You’ve probably heard about Theranos – the company that deceived investors, customers and even its own employees about its supposed ground-breaking blood testing technology that turned out to be nonexistent. Silicon Valley has long been characterized as a place where “ship now, fix later” has proven to be a winning strategy, but Theranos committed outright fraud with a “fake it till you make it” strategy, as the HBO documentary “The Inventor: Out for Blood in Silicon Valley” reveals.
But Theranos isn’t alone – in fact, we have a Theranos-type situation going on right here in Texas, with ominous implications not just for the companies involved, but for the entire innovation economy. At least Theranos got caught, and the bad actors are about to stand trial. But in the case I’m about to describe, the bad actors are winning.
In 2018, a San Antonio jury awarded an outrageous $706 million jackpot judgment award to HouseCanary, a company claiming to have cutting-edge technology for automating real estate valuations. The loser in this case was Title Source, a company that had licensed HouseCanary’s technology for $5 million annually but which had become frustrated at HouseCanary’s inability to deliver. So far, just an ordinary breach of contract dispute, the likes of which are settled in courtrooms on a regular basis.
But as a Hail Mary defensive measure HouseCanary countersued Title Source for theft of trade secrets, and the San Antonio jury fell for it, awarding an absurdly high award that sent shockwaves throughout the tech and intellectual property (IP) industries.
After the stunning verdict, a whistleblower from HouseCanary came forward, outraged by the injustice of the jackpot award. The whistleblower revealed that HouseCanary never had any proprietary technology that worked, and was simply bluffing, and the whistleblower’s testimony is now part of the basis of Title Source’s appeal. Essentially, HouseCanary agreed to license a technology that it simply hadn’t yet developed, hoping but ultimately failing to deliver. Sound like Theranos?
The parallels don’t end there. The whistleblower said that HouseCanary was simply using other valuation software from a company called Black Knight to cover for their own failure, much as Theranos was using equipment from Siemens and other companies while trying to get their own to work.
And eventually a whistleblower came forward against HouseCanary, just as George Schultz’s grandson blew the whistle on Theranos. Unfortunately for Title Source, the whistleblower came forward after the $706 million jury award, but the case is now on appeal.
Why does this matter? Apart from to the shareholders, I mean? The HouseCanary case is being carefully watched by the tech and IP industry because of its potential to harm the IP licensing system by dramatically raising the risks of such agreements.
The licensing of intellectual property, whether patents or trade secrets, is a key enabler of the innovation economy.

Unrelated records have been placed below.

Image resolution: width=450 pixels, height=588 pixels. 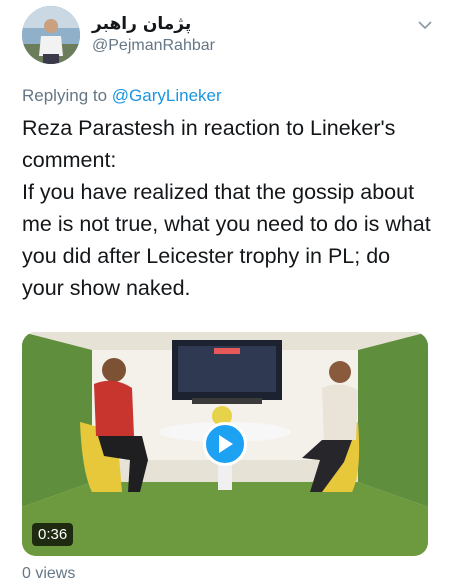 I want to click on replying-to-label: Replying to, so click(x=65, y=96).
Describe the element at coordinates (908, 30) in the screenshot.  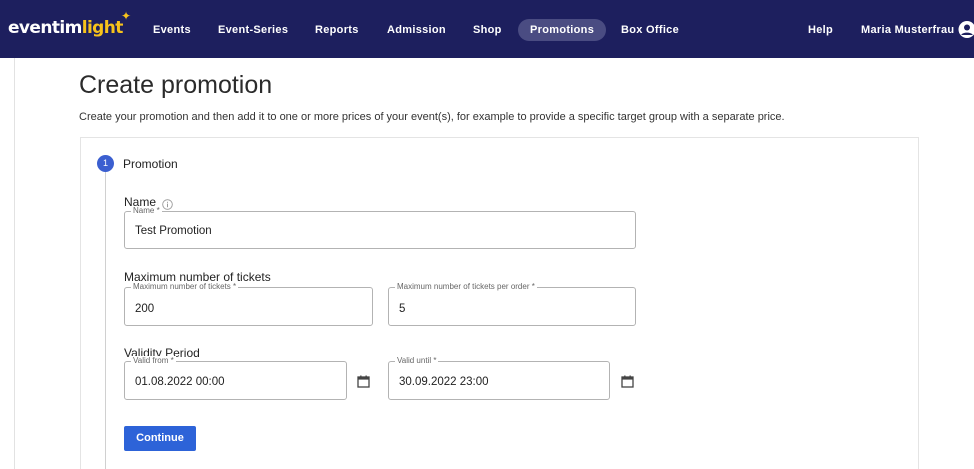
I see `user-name: Maria Musterfrau` at that location.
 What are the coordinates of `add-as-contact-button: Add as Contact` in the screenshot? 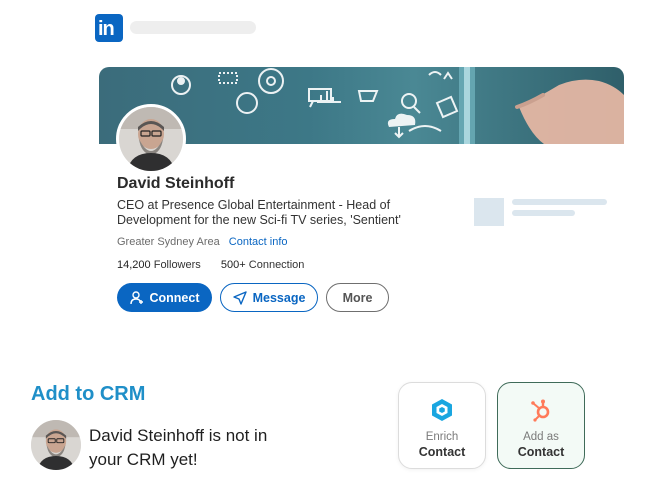 It's located at (541, 426).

Most products are not based on a single invention, but are rather an amalgam of innovations. There are literally hundreds of patented innovations in an iPhone, for example, and not all of them belong to Apple. In the tech world, companies that intensely compete with each other at the same time cross-license each other’s technologies. It’s a virtuous system in which companies compete and cooperate at the same time, made possible by property rights, and which results in maximum consumer benefit and tremendous economic growth.
But it’s put at risk by absurd outcomes like the HouseCanary verdict.
To that point: Why would a business license a technology for a relatively modest amount of money if the downside risks could be as much as 150 times their initial investment? Outrageous, baseless jackpot awards issued by nonspecialist juries based on spurious arguments threaten to raise the marginal risk of IP licensing, which will create additional and unnecessary economic friction.
Texas has unfortunately gained a reputation for excessive awards on IP cases, but here’s hoping that the truth prevails in Title Source’s appeal, which is now underway. Ultimately, we need new federal IP legislation which, while strengthening IP protection, also creates new specialist courts to adjudicate these technical IP disputes, which were apparently beyond the capability of the San Antonio jury.